[Records excerpted from a collection]
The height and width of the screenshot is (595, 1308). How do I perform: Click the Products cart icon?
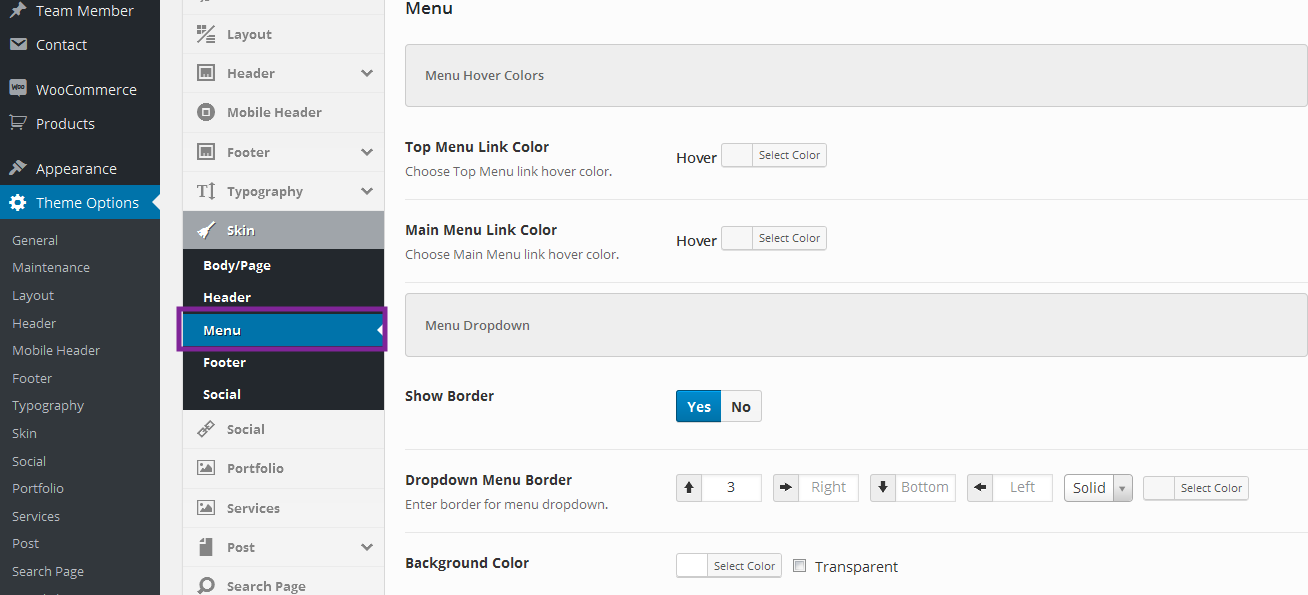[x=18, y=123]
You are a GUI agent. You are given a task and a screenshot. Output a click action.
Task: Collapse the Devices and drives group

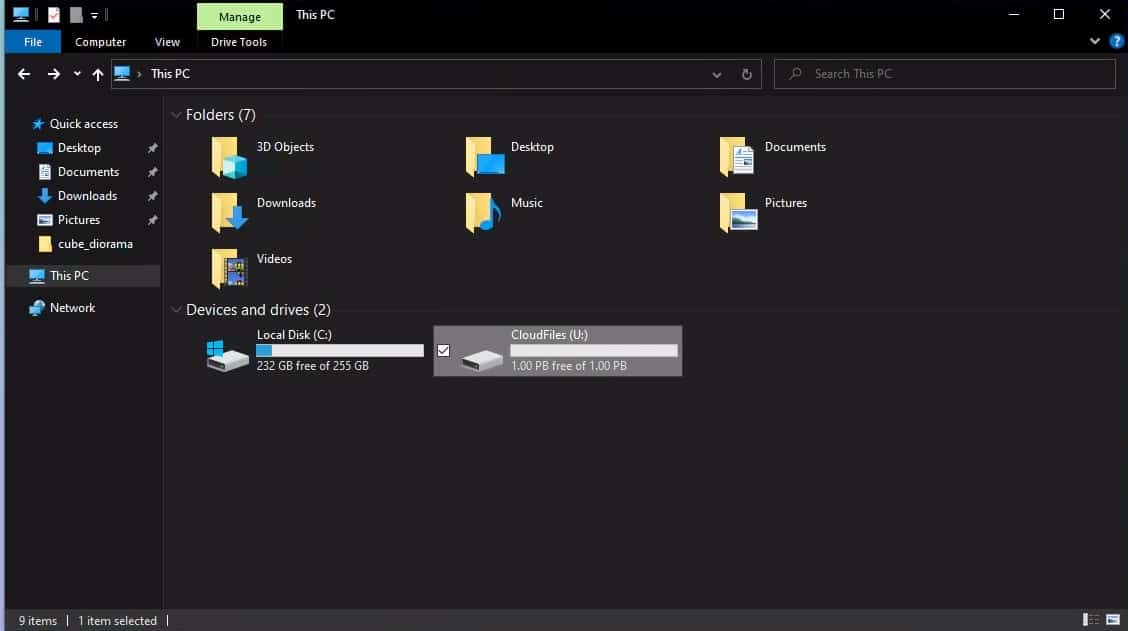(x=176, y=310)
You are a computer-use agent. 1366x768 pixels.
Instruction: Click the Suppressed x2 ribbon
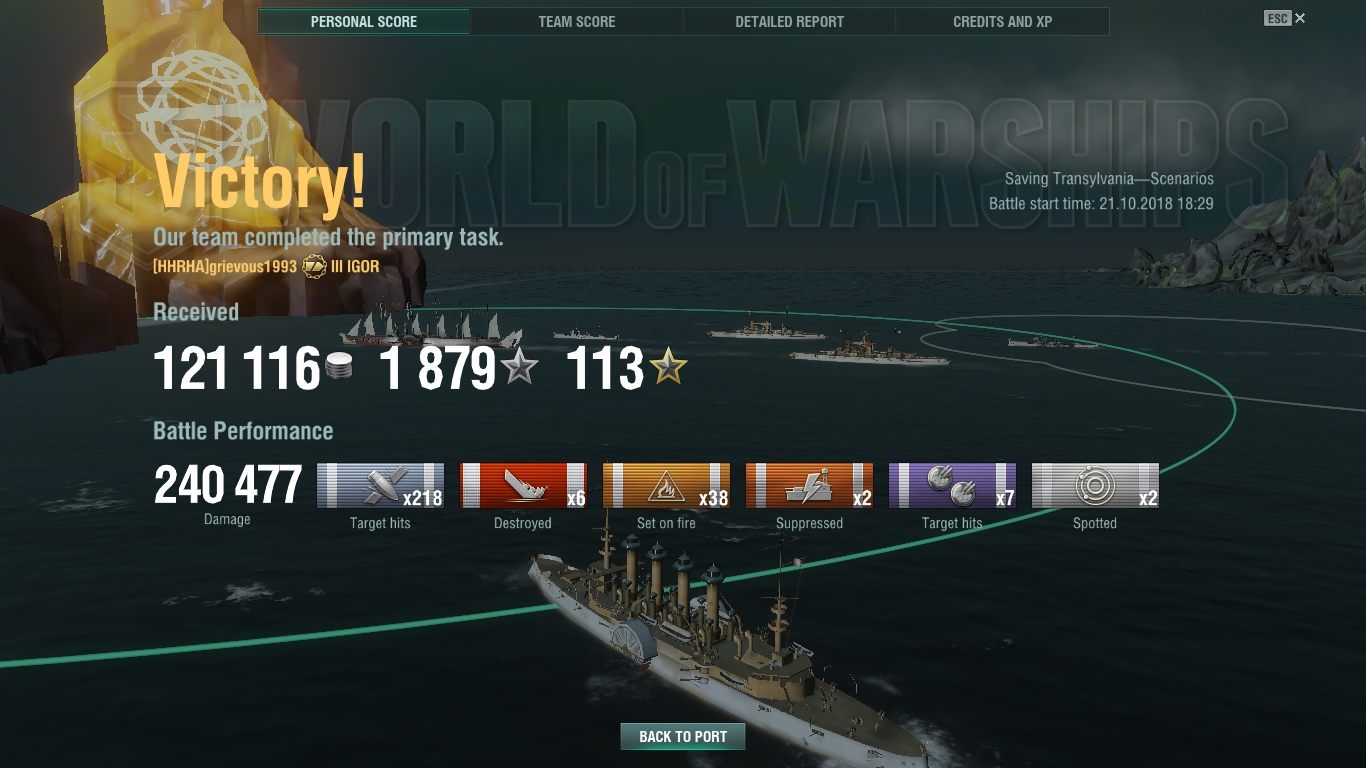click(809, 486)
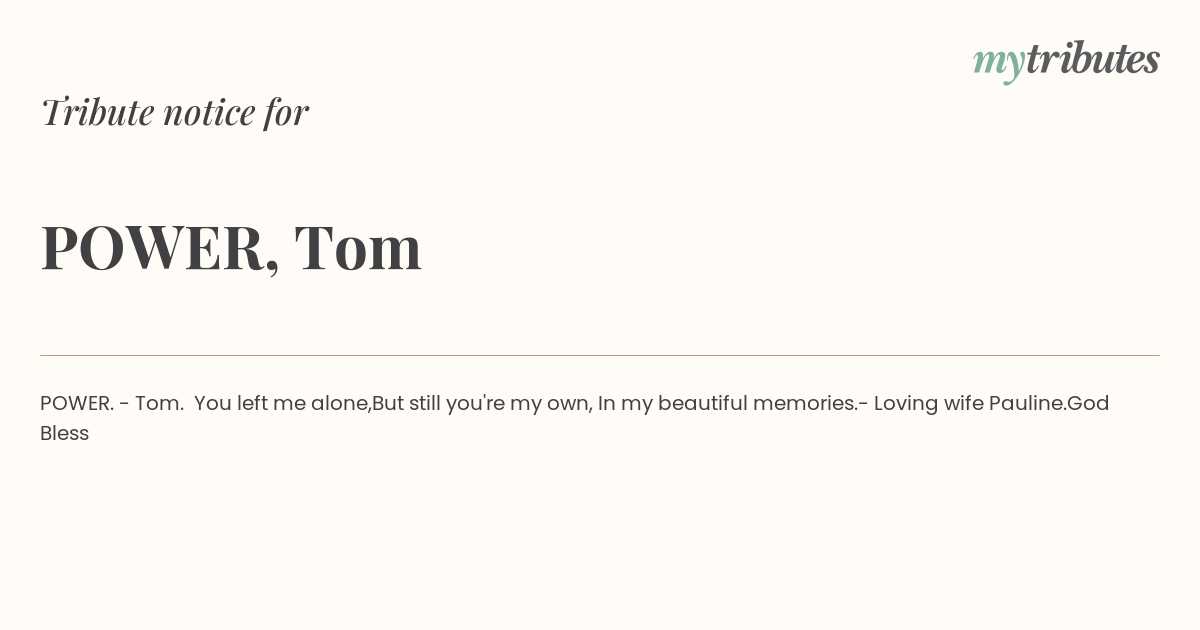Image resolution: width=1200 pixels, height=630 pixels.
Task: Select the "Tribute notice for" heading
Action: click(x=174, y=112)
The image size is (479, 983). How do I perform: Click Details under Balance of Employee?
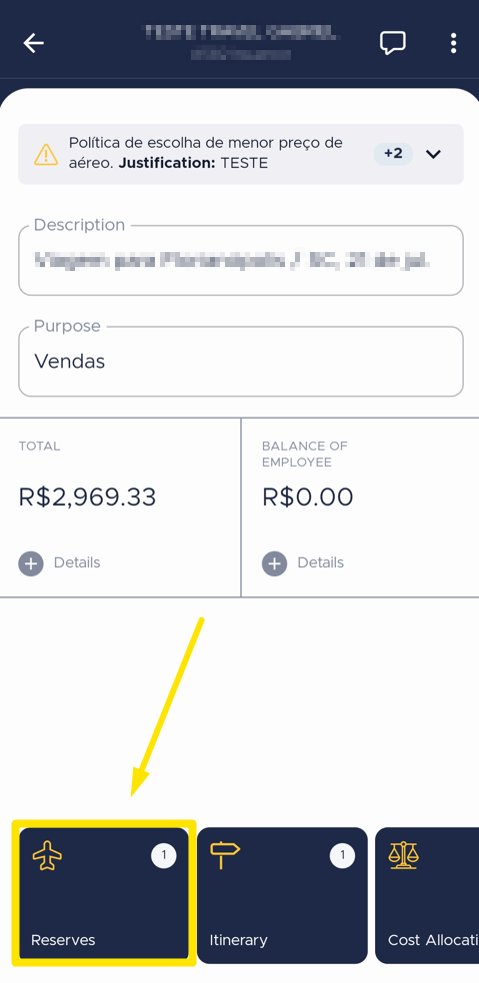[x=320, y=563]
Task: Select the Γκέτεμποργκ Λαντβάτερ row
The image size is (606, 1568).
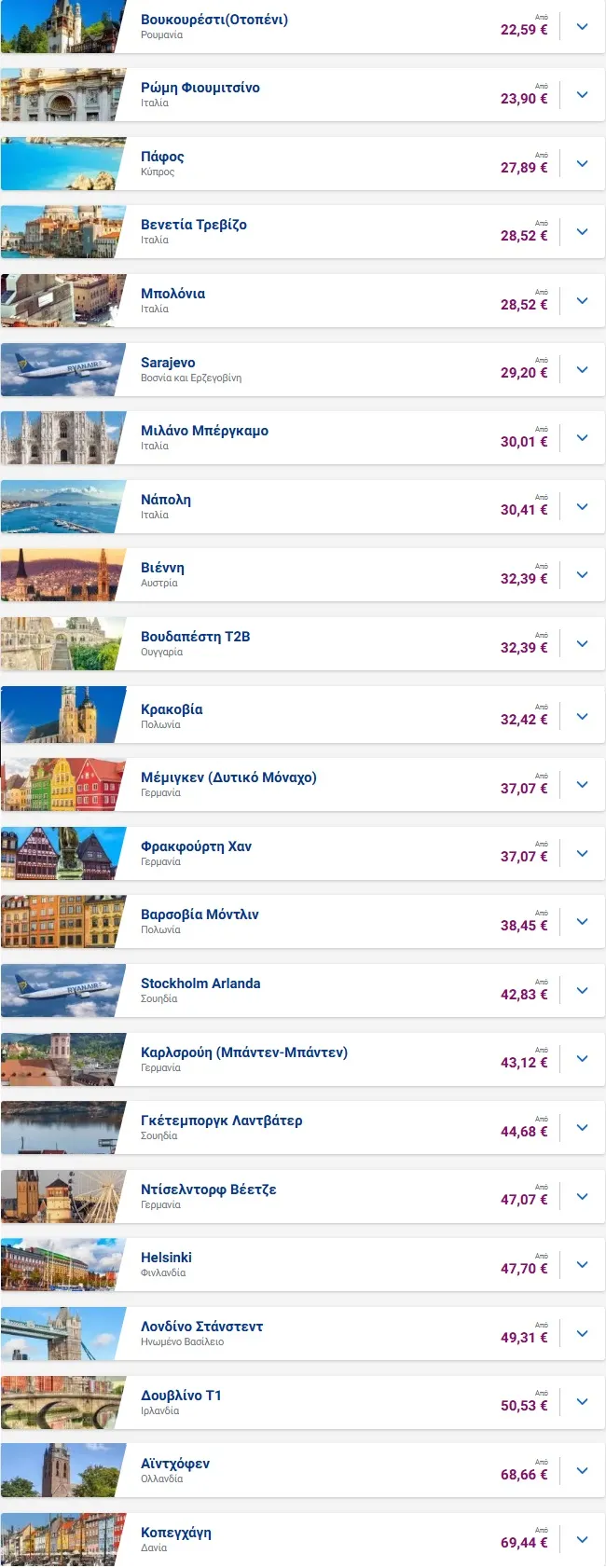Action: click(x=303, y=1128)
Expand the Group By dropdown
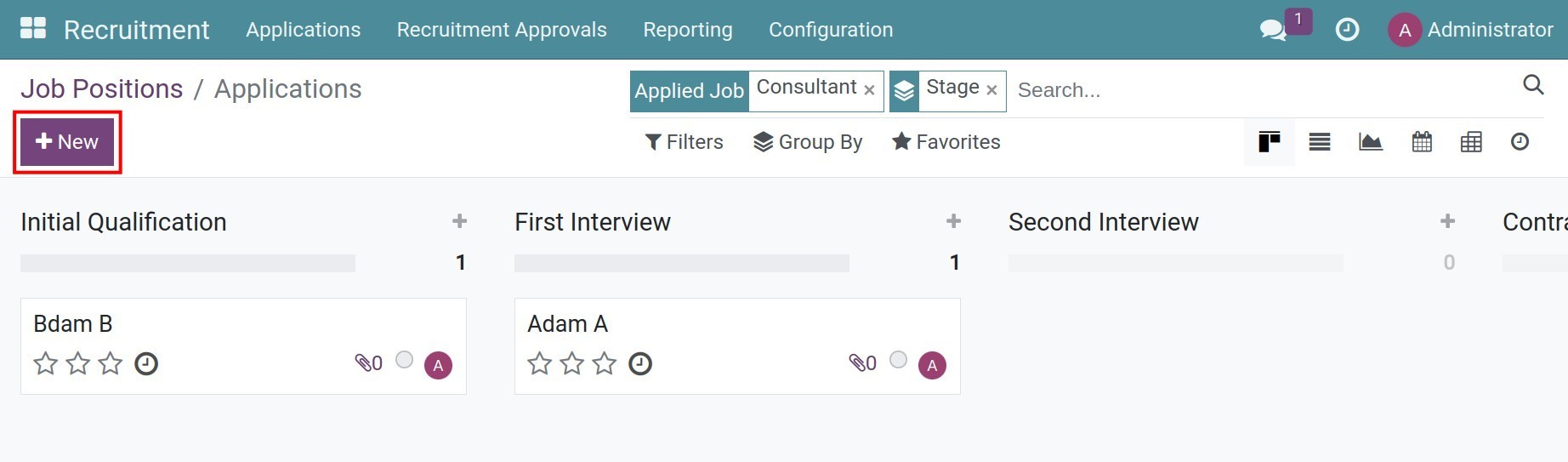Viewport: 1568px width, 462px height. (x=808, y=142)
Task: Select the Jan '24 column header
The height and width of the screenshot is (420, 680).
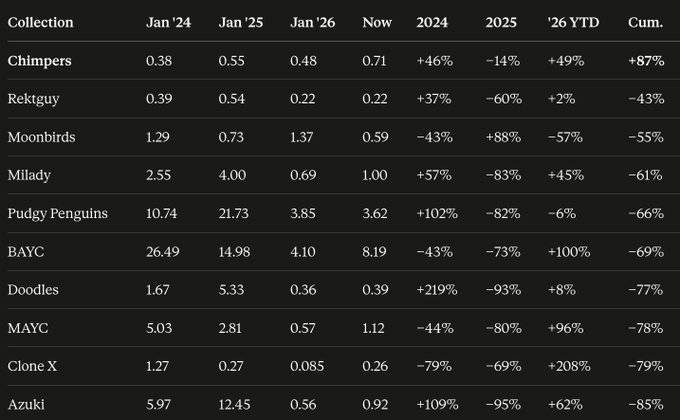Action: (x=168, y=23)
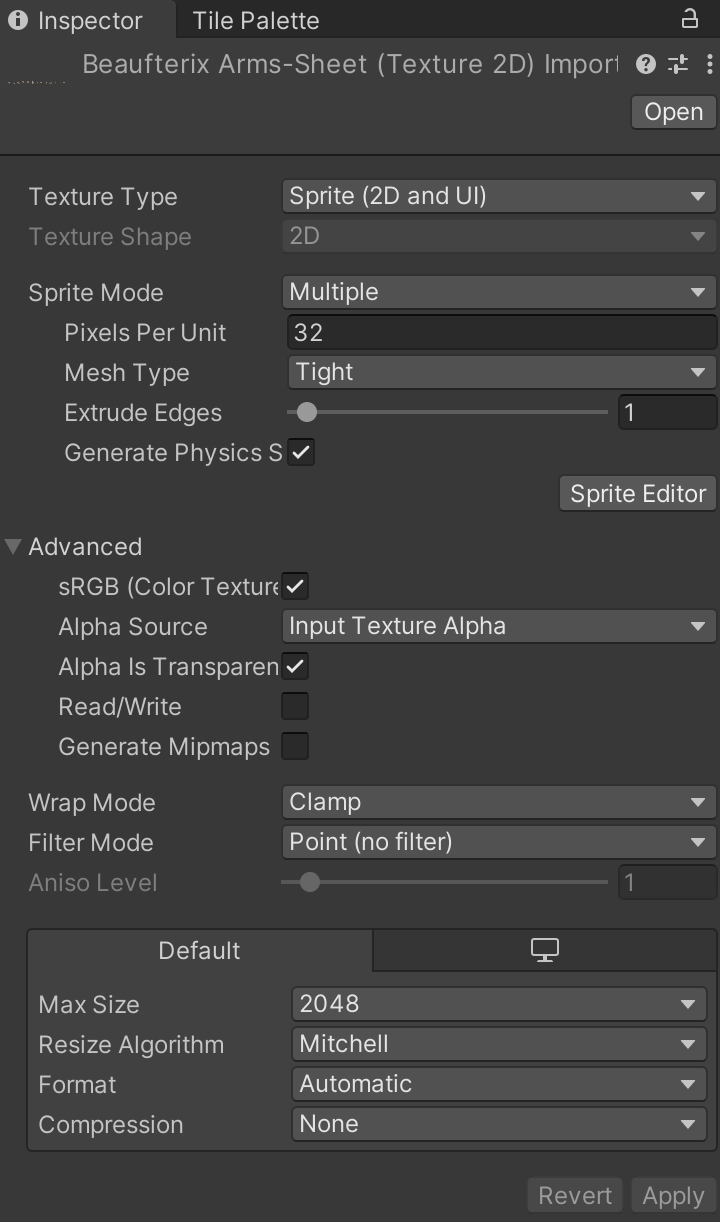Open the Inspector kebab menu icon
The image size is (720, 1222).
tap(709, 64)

**EXERCISE DESCRIPTION:** For the records above, give every line again exactly and skip the pictures.

**ANSWER TO THIS TASK:**
The height and width of the screenshot is (595, 1308). How do I perform: Click the Products cart icon?
[x=18, y=123]
You are a GUI agent. You are given a task and a screenshot. Output a click action.
Task: Collapse the Devices and drives group

(x=176, y=310)
You are a computer-use agent. 1366x768 pixels.
Instruction: Click the Suppressed x2 ribbon
click(809, 486)
Image resolution: width=1200 pixels, height=630 pixels.
Task: Select the "Tribute notice for" heading
Action: click(x=174, y=112)
The image size is (479, 983). How do I perform: Click Details under Balance of Employee?
[x=320, y=563]
Task: Select the Γκέτεμποργκ Λαντβάτερ row
The image size is (606, 1568).
Action: click(x=303, y=1128)
Expand the Group By dropdown
Viewport: 1568px width, 462px height. (x=808, y=142)
Task: Select the Jan '24 column header
The height and width of the screenshot is (420, 680).
Action: (x=168, y=23)
Open the Inspector kebab menu icon
The image size is (720, 1222).
tap(709, 64)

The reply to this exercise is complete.